NON-EMPLOYEE DIRECTOR COMPENSATION POLICY

Effective as of the consummation of the initial public offering (the “IPO”) of the American depository shares (“ADS”) of Zai Lab Limited (the “Company”), each individual who provides services to the Company as a director, other than a director who is employed by the Company or an affiliate, (a “Non-Employee Director”) shall be entitled to receive the following amounts of compensation:

 

 

 

 

Type of

Compensation

  

Amount and

Form of Payment

 

 

Annual cash retainer

  

$50,000 (payable in cash on a quarterly basis)

 

 

Equity retainer

  

In calendar years 2018 and 2019, non-employee directors received an annual grant of 12,500 restricted shares under our 2017 Equity Plan, which vested in full on the first anniversary of the date of grant, subject to continued service as a member of our board of directors through such date. Commencing in calendar year 2020, non-employee directors will receive an annual grant of 10,000 restricted shares under our 2017 Equity Plan, which vest in full on the first anniversary of the date of grant, subject to continued service as a member of our board of directors through such date.

 

In connection with the IPO, grant of restricted stock in respect of 25,000 ordinary shares to be made to each Non-Employee Director, other the Compensation Committee Chair, who was appointed to the board of directors of the Company following the adoption of this policy by the board of directors of the Company and whose appointment is effective prior to the IPO; which vests ratably on each of the first three anniversaries of the date of grant, subject to continued service as a member of our board of directors through such date.

 

 

Additional annual cash retainer for Audit Committee chair

  

$20,000 (payable in cash on a quarterly basis)

 

 

Additional annual cash retainer for Audit Committee member

  

$10,000 (payable in cash on a quarterly basis)

 

 

Additional annual cash retainer for Compensation Committee chair

  

$15,000 (payable in cash on a quarterly basis)

 

 

Additional annual cash retainer for Compensation Committee member

  

$7,500 (payable in cash on a quarterly basis)

 

 

Additional annual cash retainer for Nominating Committee chair

  

$10,000 (payable in cash on a quarterly basis)

 

 

Additional annual cash retainer for Nominating Committee member

  

$5,000 (payable in cash on a quarterly basis)


Additional annual cash retainer for Compliance Committee chair

  

$10,000 (payable in cash on a quarterly basis)

 

 

 

Additional annual cash retainer for Compliance Committee member

  

$5,000 (payable in cash on a quarterly basis)

In addition, Non-Employee Directors will be reimbursed by the Company for reasonable and customary expenses incurred in connection with attendance at board of director and committee meetings, in accordance with the Company’s policies as in effect from time to time.

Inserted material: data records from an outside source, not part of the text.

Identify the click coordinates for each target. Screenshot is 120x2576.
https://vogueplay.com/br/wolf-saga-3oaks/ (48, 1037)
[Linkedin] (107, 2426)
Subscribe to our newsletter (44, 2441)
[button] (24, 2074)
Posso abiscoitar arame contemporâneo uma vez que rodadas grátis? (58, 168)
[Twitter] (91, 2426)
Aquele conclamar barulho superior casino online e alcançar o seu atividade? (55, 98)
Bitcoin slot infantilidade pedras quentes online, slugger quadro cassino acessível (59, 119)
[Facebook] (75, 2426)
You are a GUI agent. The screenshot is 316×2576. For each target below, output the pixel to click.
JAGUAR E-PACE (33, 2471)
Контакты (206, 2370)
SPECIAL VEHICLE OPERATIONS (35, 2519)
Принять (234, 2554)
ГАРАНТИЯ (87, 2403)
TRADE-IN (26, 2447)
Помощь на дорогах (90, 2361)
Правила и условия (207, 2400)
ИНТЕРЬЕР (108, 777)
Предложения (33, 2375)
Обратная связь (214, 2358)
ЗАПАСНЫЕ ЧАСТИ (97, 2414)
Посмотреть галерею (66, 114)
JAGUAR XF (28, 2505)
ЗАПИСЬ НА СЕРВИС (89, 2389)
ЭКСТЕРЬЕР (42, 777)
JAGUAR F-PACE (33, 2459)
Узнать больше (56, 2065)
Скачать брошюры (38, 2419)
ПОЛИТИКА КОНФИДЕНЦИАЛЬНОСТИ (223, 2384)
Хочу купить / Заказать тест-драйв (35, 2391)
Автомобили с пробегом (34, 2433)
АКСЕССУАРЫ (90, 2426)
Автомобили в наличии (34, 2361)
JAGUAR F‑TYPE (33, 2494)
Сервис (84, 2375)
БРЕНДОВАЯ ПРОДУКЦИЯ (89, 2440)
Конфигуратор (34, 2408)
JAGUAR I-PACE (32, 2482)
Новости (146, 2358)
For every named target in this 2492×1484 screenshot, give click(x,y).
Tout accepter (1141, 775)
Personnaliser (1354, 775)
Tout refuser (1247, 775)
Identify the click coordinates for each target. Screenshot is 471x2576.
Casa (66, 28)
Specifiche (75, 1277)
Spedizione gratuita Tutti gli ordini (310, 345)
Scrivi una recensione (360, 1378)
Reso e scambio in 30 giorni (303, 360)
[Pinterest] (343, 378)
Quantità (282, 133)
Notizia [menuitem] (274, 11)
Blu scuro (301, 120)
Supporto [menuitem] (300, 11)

For the avoidance of doubt, directors who are (i) employees of the Company, (ii) employees of one of its affiliates or (iii) (a) are affiliated with a shareholder holding more than one percent (1%) of the ordinary shares or ordinary share equivalents of the Company or (b) individually (or through any trust or estate planning entity) hold more than one percent (1%) of the ordinary shares or ordinary share equivalents) of the Company will not receive compensation for their service as a director, other than reimbursement for reasonable and customary expenses incurred in connection with attendance at board of director and committee meetings, in accordance with the Company’s policies as in effect from time to time.